Network Maintenance with Downtime

Scheduled Maintenance Report for Flying Circus

Completed

Our statistics show that performance should be back to normal since around 05:00 CEST.

There's a little remaining recovery traffic ongoing without impact on production performance.

Posted Oct 14, 2017 - 08:07 CEST

Update

We have restarted all Ceph daemons as a measure to counter potential issues that resulted from the changed network changes "on the fly". We currently see a lot of recovery traffic in the cluster thus resulting in slow requests, but see the situation improving. We'll keep an eye on the situation for a little longer.

Posted Oct 14, 2017 - 02:31 CEST

Verifying

The amount of slow requests has been reduced, but performance is still under degraded performance.

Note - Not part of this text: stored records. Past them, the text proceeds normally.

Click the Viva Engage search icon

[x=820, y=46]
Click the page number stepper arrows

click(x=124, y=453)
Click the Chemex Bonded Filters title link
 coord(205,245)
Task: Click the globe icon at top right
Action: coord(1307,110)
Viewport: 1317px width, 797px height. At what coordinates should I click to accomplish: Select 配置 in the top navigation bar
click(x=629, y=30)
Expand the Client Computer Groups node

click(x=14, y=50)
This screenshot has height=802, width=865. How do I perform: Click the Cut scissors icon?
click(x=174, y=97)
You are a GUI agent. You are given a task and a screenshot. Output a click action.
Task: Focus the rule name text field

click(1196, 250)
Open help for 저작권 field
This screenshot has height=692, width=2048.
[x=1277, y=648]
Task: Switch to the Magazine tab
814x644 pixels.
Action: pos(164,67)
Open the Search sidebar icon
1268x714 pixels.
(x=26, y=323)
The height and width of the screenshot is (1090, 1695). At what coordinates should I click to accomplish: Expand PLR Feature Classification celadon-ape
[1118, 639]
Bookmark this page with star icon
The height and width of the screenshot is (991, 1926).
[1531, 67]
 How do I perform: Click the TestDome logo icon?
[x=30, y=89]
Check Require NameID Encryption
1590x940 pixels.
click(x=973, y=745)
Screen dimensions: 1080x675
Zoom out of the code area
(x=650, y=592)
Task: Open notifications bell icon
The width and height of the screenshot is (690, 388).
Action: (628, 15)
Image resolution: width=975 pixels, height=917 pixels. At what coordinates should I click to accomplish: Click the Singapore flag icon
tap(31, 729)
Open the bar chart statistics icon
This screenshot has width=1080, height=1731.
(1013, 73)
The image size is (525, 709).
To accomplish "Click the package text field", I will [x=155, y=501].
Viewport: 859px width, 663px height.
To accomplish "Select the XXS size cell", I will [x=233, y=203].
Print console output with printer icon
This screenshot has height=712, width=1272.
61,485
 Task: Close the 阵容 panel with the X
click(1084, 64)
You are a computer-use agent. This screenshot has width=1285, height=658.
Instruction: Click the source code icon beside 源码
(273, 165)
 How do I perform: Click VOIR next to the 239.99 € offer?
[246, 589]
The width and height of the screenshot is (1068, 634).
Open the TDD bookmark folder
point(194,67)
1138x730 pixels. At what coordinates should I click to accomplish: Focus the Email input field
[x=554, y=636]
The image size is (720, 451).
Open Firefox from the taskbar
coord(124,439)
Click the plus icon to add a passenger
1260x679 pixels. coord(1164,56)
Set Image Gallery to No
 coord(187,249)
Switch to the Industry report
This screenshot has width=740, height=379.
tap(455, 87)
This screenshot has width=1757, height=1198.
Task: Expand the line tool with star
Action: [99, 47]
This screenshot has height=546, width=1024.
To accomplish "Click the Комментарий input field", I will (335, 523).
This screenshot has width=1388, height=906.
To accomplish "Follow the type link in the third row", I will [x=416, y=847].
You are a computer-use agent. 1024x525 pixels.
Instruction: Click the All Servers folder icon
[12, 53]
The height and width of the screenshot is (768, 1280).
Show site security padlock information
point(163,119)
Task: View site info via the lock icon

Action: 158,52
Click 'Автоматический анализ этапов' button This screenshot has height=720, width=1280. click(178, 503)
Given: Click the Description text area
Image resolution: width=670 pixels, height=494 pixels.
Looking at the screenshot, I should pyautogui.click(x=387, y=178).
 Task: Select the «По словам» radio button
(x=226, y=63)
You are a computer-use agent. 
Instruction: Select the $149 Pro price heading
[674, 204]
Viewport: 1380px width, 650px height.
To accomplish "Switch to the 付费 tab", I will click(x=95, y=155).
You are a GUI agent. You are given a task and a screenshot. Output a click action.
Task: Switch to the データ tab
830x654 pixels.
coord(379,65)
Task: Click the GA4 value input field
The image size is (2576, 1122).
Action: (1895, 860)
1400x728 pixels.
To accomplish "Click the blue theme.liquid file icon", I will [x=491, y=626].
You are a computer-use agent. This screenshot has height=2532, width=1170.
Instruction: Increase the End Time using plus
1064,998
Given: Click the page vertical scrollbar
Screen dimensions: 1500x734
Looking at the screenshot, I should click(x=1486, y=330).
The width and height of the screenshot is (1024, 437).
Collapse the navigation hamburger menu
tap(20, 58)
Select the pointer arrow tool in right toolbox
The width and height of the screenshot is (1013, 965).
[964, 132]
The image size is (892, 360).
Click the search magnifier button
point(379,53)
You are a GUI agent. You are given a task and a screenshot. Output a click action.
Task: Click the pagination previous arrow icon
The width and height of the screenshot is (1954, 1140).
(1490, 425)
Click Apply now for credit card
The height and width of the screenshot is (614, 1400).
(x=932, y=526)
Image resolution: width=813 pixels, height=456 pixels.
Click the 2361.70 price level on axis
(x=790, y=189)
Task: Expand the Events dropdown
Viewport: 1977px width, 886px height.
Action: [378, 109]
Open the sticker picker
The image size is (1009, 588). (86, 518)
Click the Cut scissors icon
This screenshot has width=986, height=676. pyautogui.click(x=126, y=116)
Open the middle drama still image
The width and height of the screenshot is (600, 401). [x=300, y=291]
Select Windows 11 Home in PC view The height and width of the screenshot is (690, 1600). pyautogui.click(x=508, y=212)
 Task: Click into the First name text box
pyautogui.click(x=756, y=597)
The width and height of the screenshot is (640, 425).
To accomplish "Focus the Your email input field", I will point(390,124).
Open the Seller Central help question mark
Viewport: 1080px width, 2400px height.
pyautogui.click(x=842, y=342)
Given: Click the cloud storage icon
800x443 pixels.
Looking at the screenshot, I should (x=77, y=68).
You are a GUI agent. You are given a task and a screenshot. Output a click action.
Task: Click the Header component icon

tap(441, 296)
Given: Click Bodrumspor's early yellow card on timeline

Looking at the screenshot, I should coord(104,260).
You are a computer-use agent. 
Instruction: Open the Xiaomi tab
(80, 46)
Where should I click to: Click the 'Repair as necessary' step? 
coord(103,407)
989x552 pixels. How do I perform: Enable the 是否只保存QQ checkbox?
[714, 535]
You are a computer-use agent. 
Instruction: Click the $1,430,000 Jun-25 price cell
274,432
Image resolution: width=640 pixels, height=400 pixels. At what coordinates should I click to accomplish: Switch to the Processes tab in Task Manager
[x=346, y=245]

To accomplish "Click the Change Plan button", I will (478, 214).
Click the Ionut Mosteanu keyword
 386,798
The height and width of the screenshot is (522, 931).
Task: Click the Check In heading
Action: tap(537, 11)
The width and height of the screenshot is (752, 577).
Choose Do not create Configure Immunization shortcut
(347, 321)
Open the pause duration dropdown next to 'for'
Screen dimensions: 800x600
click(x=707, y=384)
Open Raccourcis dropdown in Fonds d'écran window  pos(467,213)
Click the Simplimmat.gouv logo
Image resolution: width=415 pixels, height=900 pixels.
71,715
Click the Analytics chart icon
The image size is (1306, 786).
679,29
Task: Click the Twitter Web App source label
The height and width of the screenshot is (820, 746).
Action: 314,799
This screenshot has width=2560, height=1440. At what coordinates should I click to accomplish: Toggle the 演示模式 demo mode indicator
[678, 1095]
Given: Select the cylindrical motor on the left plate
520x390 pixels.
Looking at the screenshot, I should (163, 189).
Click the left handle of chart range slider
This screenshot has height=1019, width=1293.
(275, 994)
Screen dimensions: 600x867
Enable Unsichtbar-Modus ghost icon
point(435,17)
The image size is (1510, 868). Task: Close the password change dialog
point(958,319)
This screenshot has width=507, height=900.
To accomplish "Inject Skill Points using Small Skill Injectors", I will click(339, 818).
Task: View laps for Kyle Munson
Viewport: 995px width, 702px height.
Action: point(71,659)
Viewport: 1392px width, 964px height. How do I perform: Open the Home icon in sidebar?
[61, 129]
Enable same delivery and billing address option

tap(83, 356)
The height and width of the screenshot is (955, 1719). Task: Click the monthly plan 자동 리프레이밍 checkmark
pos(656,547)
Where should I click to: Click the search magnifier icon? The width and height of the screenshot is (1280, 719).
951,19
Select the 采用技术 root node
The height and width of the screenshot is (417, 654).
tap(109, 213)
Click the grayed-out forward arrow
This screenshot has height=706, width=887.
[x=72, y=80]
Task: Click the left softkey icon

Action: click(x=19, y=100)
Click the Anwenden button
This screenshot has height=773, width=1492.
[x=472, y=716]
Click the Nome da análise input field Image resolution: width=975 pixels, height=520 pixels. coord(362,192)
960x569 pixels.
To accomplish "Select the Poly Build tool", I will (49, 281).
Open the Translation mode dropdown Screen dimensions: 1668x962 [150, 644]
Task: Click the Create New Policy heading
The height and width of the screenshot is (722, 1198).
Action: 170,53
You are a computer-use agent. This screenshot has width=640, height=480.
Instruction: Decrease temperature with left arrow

We're seeing that all customer applications are generally performing their functional duties but also exhibit reduced performance, depending on the application's reliance on raw disk performance.

We're expecting this to improve over the next hours as the recovery in the story cluster progresses.

Posted Oct 14, 2017 - 02:02 CEST

Update

We're still seeing stuck requests and are analyzing the situation.

Posted Oct 14, 2017 - 00:48 CEST

Update

We've finished configuring the jumbo frames and are currently cleaning up expected stuck requests in the Ceph cluster. We'll update here once done.

Posted Oct 14, 2017 - 00:31 CEST

Update

Maintenance is progressing, albeit a bit more slowly than anticipated. We're entering the last phase in which we'll activate jumbo frames in the next minutes and expect to be finished until 00:30 CEST.

Posted Oct 13, 2017 - 23:51 CEST

In progress

Scheduled maintenance is currently in progress. We will provide updates as necessary.

Posted Oct 13, 2017 - 22:00 CEST

Scheduled

We are going to further improve our network configuration for enhanced reliability and performance. This will affect all networks but specifically will increase the responsiveness of our storage cluster during periods of recovery.

The network changes include some settings (like "Ethernet Flow Control" and "Jumbo Frames") that will cause intermittent connectivity issues on all VLANs. We expect multiple short interruptions in the range of 10 seconds for individual servers applying their settings and one longer 15 minute interruption when switching the storage network to jumbo frames.

Posted Oct 01, 2017 - 10:13 CEST